WORK TO COMPLETE:
Once you find the line that contains "The width and height of the screenshot is (1024, 675).", write out that line and every line after it to the end of the records, exactly and with nothing else.

Dataset records:
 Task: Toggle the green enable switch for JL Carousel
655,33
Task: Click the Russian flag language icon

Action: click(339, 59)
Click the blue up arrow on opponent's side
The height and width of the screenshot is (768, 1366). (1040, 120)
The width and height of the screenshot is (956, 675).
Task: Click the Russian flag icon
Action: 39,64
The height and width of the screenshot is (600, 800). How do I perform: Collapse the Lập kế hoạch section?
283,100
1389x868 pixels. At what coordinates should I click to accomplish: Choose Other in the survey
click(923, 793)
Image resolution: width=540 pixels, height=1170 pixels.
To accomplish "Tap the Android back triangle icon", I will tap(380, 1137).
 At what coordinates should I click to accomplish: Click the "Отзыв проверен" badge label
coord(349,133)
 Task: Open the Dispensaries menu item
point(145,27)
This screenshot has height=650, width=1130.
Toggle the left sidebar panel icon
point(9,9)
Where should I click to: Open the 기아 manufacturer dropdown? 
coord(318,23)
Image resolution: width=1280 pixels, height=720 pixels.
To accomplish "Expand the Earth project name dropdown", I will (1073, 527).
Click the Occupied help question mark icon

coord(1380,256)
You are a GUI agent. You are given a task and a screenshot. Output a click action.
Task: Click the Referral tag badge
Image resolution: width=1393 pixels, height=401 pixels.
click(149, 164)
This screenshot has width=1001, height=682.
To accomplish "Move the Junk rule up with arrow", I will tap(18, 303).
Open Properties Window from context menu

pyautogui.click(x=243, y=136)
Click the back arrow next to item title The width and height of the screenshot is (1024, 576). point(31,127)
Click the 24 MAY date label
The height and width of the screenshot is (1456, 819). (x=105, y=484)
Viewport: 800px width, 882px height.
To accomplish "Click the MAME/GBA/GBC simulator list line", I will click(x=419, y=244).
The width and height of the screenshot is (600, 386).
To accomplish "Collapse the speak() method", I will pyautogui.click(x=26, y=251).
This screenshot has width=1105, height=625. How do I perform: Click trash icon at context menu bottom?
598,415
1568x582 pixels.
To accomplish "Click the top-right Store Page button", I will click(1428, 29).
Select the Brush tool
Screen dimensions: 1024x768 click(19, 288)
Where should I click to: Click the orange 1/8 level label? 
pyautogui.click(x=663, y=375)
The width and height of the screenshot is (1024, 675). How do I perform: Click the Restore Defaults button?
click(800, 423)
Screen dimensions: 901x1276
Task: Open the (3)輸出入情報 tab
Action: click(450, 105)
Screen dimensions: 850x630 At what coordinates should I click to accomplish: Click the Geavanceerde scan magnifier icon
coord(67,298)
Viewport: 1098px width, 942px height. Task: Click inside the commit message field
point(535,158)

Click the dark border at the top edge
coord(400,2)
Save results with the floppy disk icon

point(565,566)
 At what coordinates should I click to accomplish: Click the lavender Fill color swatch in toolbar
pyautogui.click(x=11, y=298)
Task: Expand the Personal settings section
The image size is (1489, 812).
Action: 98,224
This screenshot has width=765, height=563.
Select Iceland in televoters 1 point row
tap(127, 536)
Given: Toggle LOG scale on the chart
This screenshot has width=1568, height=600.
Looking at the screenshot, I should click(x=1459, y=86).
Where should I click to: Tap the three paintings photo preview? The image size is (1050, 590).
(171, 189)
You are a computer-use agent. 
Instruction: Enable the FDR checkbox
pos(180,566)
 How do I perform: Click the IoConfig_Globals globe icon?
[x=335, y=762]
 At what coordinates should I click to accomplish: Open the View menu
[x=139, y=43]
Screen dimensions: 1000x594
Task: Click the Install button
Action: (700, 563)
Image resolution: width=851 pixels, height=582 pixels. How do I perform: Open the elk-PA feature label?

SOLUTION FOR THIS PROBLEM:
The width and height of the screenshot is (1024, 675). How do I perform: Click the Restore Defaults button?
click(800, 423)
Screen dimensions: 901x1276
Task: Open the (3)輸出入情報 tab
Action: click(450, 105)
Screen dimensions: 850x630 At what coordinates should I click to accomplish: Click the Geavanceerde scan magnifier icon
coord(67,298)
Viewport: 1098px width, 942px height. Task: Click inside the commit message field
point(535,158)

Click the dark border at the top edge
coord(400,2)
Save results with the floppy disk icon

point(565,566)
 At what coordinates should I click to accomplish: Click the lavender Fill color swatch in toolbar
pyautogui.click(x=11, y=298)
Task: Expand the Personal settings section
The image size is (1489, 812).
Action: 98,224
This screenshot has width=765, height=563.
Select Iceland in televoters 1 point row
tap(127, 536)
Given: Toggle LOG scale on the chart
This screenshot has width=1568, height=600.
Looking at the screenshot, I should click(x=1459, y=86).
Where should I click to: Tap the three paintings photo preview? The image size is (1050, 590).
(171, 189)
You are a computer-use agent. 
Instruction: Enable the FDR checkbox
pos(180,566)
 How do I perform: Click the IoConfig_Globals globe icon?
[x=335, y=762]
 At what coordinates should I click to accomplish: Open the View menu
[x=139, y=43]
Screen dimensions: 1000x594
Task: Click the Install button
Action: (700, 563)
Image resolution: width=851 pixels, height=582 pixels. How do I perform: Open the elk-PA feature label?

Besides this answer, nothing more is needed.